----- RECORDS FOR THIS EXERCISE

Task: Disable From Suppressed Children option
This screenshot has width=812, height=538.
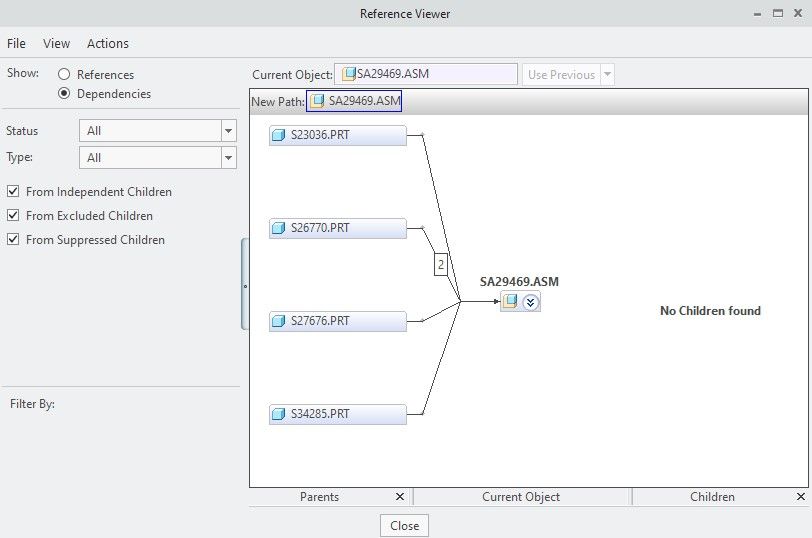Action: [13, 240]
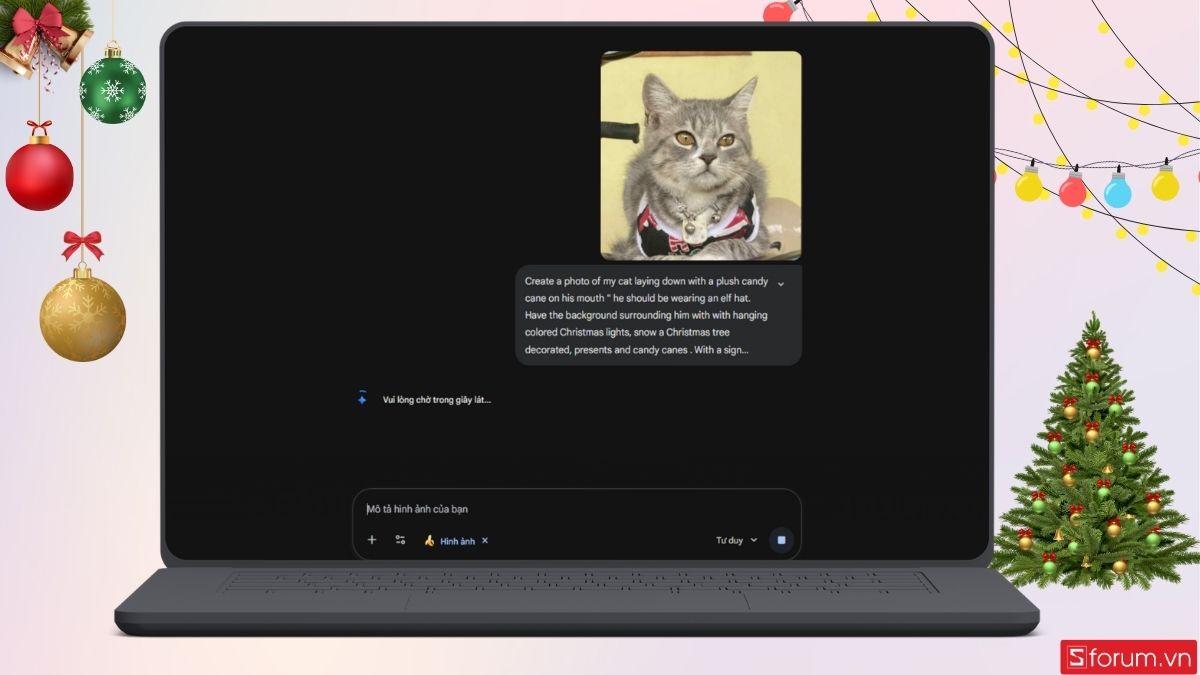Click the plain red ornament ball
This screenshot has height=675, width=1200.
[40, 176]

----------

**INSTRUCTIONS TO FOLLOW**
Every entry must be retyped exactly, with the pictures removed.

**RESPONSE BOX**
Task: Disable From Suppressed Children option
This screenshot has width=812, height=538.
Action: [13, 240]
Click the plain red ornament ball
This screenshot has height=675, width=1200.
[40, 176]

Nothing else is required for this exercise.